Xander ran a hand through his short, wavy black hair, his face scrunched in thought. “Your doctor is right. You’re being too hard on yourself. Be lucky you have someone who understands you. Hopefully she’s like Lila and doesn’t get scared when you ask her to stab you while you climax.”
I swung my head in his direction. “You were doing well, right up until that last part. I’m surprised people sleep with their bedroom doors unlocked around you.”
He shrugged, face disturbingly unbothered. “Oh, no they lock them.”
“Smart.” But up until the stabbing part, he’d made sense.
It was really my own complex about not being good enough that made this hard for me.
Although I realized this was not supposed to be a true marriage, I didn’t want to be a burden to her.

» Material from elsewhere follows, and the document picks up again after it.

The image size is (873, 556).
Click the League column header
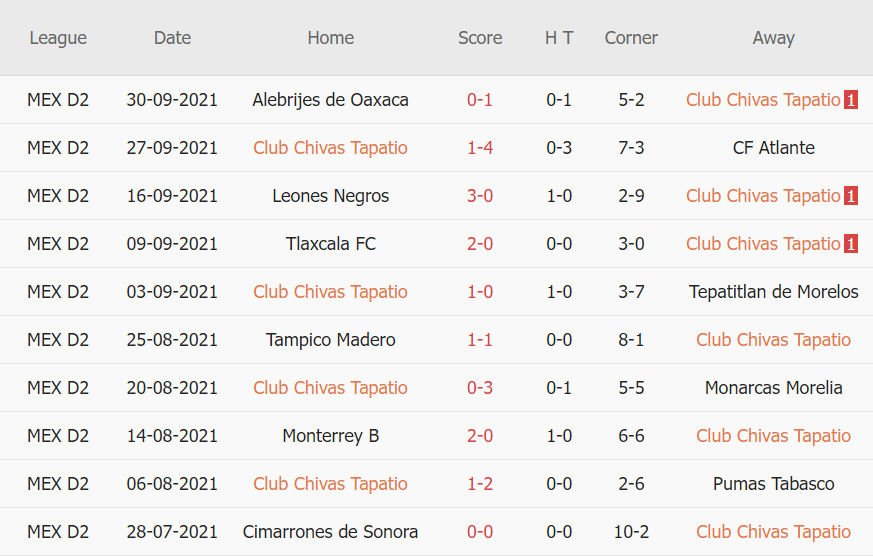pyautogui.click(x=58, y=38)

I had hope that we could work things out and I needed to be my best self to make that happen.
Aaron cleared his throat, tossing a concerned glance at Xander. Like me, he couldn’t easily ignore that last part. “Despite your breakup and that miscommunication, you and Jalisa were great together. She knows the real you and still likes you, that’s saying a lot.”

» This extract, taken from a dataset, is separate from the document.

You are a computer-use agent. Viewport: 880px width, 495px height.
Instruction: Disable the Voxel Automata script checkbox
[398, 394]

I narrowed my eyes at him. “That felt like an insult.”
He smiled. “It was. But all jokes aside, Jalisa’s never been impressed by you.”
“Are we still joking?”
“I was going to say that you basically had to jump in front of her face to even get her to talk to you. Used to drive you crazy how she seemed to ignore you when she was in the military with us. She was never into you because of status, looks, or being an alpha. It seemed she liked you despite those things. Stop trying to be perfect. You’re not a burden to her. Remember what you did to meet her?”
I wracked my brain to all those years ago, but it was fuzzy.
I recalled memories of us but not our first time meeting.
Panic seized me. This wasn’t simple forgetfulness.
Sure, forgetting things that were minor or unimportant to me was not so worrisome, but the day Jalisa and I first officially met was neither of those things.
I stood up in a panic.
Aaron looked up at me with raised brows. “Where are you going?”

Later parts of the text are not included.